A critical approach to the separation between the digital and the real

MIG@NET will treat digital networks as sets of social practices (not just pieces of technology) that map onto real, rather than virtual geographies. From this perspective, research and analysis will place on the same plane the experiences, histories and everyday practices of migrants moving between geographical areas and between digital spaces. The engagement of migrants with digital mediums will be seen as a means of producing, re-producing, or challenging cultural forms and identities. The “connected migrant’s” digital activities are expansive: through the global interconnections offered by the web, migrants re-draw the relationships they have with their environments at home, at their host country or in-between, and may participate in multiple worldwide networks that are integrated into their everyday local reality. In this sense, MIG@NET will not simply address the ‘use’ or the ‘effects’ of digital technologies: instead, it will look at how migrants attempt to construct cultures and identities in a transforming communicative environment, how they can locate themselves in this environment and at the same time try to mould it in their own preferred image. While there is growing evidence on the use of new digital tools and platforms by migrants for diverse cultural purposes, the multiple intersections between migrant and digital networks -both networks that connect different locations of origin and destination, as well as places of transit- still remain largely unexplored. MIG@NET will address the rise of transnational digital networks as both an opportunity and a challenge for the inclusion of migrants.

A transnational approach to migration

MIG@NET will undertake the task of researching and analyzing the ways in which migrants participate in the production and proliferation of transnational digital networks. Against a dominant trend that perceives the phenomenon of migration according to host and sending societies and devises methodological tools and policy responses based on ethnocentric approaches, the project will be based on a transnational perspective that focuses mostly on the links and networks that cross, and transcend, national and gender borders connecting migrant individuals and groups across the globe. From this perspective, migrant movements will not be conceptualized simply as linear processes leading migrant individuals and groups from one place to another, but as multi-directional processes, determined by transnational patterns of travelling and communication, as well as exchanges of information, ideas, histories, memories, and goods across national territorial and cultural borders. Although transnational processes linked to migration have already been identified in the past, and have also been studied from a gendered perspective new technological developments, which have had a profound effect on the spread, proliferation and diversification of migrant transnational networks need to be addressed in further research. Identifying and reflecting on the multiple links between the development of these migrant networks and high speed and broadband technologies will allow MIG@NET researchers to explore further specificities and potentialities of contemporary transnationalism.

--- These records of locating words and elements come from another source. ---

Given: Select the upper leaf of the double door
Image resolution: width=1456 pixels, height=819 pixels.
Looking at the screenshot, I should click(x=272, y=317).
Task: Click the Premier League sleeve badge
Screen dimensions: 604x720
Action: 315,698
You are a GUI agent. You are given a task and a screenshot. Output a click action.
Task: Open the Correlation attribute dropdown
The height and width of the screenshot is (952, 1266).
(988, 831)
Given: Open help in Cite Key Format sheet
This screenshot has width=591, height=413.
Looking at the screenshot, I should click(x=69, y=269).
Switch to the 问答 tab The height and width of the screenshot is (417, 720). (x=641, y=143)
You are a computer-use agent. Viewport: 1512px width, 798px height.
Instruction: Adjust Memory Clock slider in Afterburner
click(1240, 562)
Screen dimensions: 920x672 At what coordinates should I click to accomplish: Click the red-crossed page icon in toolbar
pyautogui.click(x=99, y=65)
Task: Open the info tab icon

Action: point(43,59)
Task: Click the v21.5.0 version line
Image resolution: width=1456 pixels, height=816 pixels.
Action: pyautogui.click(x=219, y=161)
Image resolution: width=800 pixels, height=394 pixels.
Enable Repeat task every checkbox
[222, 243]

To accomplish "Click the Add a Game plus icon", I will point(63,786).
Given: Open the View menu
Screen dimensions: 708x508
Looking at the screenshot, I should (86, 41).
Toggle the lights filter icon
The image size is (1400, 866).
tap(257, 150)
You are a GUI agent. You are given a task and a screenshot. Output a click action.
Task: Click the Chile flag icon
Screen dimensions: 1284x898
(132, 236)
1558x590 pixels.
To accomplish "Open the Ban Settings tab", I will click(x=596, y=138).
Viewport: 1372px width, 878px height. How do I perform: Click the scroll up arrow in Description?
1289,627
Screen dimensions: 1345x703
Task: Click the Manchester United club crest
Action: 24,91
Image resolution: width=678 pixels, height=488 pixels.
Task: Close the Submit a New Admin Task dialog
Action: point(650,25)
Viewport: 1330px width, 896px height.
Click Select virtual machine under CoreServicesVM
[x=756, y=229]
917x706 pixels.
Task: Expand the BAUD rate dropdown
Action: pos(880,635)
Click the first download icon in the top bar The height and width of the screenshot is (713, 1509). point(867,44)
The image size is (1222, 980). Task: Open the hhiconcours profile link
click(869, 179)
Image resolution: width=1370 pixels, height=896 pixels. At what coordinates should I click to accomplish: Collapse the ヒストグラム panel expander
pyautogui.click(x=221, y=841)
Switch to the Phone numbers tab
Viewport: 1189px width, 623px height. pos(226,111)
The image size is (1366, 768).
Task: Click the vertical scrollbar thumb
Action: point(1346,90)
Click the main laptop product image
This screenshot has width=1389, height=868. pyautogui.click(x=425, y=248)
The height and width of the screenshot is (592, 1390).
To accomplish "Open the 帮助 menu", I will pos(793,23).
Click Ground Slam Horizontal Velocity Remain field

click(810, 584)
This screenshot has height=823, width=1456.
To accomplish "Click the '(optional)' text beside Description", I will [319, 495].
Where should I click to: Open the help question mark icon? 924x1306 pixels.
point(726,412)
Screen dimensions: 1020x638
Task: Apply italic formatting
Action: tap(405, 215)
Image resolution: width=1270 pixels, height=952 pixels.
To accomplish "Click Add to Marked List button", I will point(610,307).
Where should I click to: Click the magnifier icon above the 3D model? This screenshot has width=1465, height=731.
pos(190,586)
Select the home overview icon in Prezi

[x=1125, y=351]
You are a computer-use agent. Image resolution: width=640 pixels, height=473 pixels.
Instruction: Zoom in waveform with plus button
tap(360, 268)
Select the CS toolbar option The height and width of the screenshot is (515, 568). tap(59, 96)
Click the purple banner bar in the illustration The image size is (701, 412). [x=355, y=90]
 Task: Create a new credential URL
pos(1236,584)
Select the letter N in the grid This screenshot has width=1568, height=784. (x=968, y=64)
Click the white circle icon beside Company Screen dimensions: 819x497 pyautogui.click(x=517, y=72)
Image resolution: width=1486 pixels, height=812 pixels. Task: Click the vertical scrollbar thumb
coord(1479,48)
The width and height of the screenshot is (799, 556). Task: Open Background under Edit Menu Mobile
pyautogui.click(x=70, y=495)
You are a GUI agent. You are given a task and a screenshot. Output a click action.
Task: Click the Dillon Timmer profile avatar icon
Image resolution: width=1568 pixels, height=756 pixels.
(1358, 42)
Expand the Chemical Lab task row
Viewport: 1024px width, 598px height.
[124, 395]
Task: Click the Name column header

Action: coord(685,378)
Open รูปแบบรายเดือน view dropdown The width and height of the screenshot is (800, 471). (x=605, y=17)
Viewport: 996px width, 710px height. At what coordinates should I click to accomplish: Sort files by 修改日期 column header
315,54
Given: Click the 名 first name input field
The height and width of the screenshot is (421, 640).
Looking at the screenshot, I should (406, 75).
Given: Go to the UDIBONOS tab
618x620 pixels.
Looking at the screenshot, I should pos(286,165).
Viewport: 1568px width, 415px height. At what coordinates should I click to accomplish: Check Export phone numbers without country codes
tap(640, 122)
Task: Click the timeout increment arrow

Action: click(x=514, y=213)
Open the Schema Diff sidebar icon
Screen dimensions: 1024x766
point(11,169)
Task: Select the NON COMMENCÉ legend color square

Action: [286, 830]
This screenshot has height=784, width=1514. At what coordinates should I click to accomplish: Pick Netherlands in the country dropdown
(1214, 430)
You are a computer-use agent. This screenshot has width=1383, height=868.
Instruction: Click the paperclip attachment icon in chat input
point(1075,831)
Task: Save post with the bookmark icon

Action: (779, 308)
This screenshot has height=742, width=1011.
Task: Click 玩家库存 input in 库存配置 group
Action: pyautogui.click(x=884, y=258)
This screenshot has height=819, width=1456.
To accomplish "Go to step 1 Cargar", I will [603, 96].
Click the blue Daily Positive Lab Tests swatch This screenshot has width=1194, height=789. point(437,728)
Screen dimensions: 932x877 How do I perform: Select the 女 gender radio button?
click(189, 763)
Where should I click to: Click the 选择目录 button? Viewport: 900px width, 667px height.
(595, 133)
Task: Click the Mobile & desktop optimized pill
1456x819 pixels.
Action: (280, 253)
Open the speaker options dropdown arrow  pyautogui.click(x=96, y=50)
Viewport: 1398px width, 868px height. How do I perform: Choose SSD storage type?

An intersectional approach to gender

Mainstreaming a gender approach across these perspectives is one of the central premises of MIG@NET, since both transnational migration and digital networks are constructed on the basis of gendered relations. Gendered approaches to migration and new media studies have highlighted how intersecting power relations, based on racialised, ethnicised, gendered and sexualised discrimination, affect the different social positions occupied by (migrant) men and women, as well as the different practices they engage in. Therefore, researching the intersecting dynamics of migration and digital future, which is at the heart of the MIG@NET project, cannot but address these transnational processes through an approach to gender that engages with the multiple intersections between gender, nation, race, class and sexual orientation. As both cyberfeminist and migration studies scholars have argued, intersectionality is at the heart of transnational phenomena leading to a multiplication of gender identities and positions. In the context of MIG@NET, the appropriation of multiple identities and performativities in digital spaces challenging dominant representations of masculinity and femininity as well as the rigid distinction between the digital and the real parallels the multiplication of gender roles and identities in transnational networks.